**** Information provided ****
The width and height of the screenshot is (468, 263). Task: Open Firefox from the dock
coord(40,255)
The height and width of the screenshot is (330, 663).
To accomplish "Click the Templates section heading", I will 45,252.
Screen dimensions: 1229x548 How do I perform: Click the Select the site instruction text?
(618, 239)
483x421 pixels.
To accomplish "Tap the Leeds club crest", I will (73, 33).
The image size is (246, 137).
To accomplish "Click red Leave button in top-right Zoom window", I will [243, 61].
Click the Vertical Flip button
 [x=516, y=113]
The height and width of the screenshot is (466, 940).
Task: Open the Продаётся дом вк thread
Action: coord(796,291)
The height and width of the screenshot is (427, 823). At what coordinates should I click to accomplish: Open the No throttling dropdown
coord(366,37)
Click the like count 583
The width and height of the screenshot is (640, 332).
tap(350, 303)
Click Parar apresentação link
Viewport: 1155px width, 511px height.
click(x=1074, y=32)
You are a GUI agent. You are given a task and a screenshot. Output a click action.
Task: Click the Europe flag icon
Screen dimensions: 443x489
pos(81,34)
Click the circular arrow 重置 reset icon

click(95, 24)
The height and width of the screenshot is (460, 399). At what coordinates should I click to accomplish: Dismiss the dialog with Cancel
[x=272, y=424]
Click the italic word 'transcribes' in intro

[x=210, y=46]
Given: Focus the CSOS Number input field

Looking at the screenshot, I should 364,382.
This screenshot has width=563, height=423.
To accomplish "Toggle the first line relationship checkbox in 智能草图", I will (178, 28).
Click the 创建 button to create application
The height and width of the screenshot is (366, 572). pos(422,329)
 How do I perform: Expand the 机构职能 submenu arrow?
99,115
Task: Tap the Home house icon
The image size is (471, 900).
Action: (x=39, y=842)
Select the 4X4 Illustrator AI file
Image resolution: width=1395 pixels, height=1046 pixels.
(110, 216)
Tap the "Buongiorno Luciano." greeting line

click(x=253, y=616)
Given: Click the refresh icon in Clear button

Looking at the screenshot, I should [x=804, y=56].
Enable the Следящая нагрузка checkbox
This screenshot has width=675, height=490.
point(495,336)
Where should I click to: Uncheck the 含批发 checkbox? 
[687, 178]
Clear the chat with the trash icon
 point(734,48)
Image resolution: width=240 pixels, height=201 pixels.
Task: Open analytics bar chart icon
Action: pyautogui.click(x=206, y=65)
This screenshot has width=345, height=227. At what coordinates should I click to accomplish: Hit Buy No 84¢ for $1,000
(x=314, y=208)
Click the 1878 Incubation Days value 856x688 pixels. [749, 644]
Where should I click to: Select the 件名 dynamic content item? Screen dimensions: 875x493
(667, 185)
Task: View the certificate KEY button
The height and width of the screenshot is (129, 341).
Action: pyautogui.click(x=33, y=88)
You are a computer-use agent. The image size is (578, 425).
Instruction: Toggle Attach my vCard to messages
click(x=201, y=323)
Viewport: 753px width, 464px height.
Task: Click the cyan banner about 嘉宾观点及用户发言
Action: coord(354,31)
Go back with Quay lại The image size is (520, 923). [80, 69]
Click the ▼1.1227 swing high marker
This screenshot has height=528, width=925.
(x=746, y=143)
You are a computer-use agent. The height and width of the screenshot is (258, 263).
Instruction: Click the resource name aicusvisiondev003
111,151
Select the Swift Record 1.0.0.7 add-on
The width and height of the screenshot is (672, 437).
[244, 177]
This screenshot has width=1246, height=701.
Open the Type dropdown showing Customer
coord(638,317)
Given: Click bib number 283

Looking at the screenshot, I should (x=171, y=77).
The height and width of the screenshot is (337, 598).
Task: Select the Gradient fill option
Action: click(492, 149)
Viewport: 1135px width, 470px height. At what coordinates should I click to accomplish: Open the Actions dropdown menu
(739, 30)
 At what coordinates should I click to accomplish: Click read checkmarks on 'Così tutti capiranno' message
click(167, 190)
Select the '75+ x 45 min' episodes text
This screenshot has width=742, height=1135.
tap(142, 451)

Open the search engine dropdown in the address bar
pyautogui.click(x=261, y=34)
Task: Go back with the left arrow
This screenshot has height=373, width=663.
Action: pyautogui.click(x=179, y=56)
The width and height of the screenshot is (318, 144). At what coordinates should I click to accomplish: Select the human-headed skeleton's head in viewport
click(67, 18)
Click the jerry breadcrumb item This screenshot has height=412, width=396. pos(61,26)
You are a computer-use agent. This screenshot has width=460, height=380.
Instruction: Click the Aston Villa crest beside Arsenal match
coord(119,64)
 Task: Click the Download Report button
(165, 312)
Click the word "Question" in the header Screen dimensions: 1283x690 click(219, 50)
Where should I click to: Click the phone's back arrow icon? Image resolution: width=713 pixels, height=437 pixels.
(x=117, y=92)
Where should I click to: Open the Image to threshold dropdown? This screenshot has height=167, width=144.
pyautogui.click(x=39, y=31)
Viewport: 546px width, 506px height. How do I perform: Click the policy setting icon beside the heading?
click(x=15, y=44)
****
What lines in the data include the string "computer"? Copy each one.

You are a computer-use agent. The image size is (578, 425).
You are a computer-use agent. The height and width of the screenshot is (258, 263).
You are a computer-use agent. This screenshot has width=460, height=380.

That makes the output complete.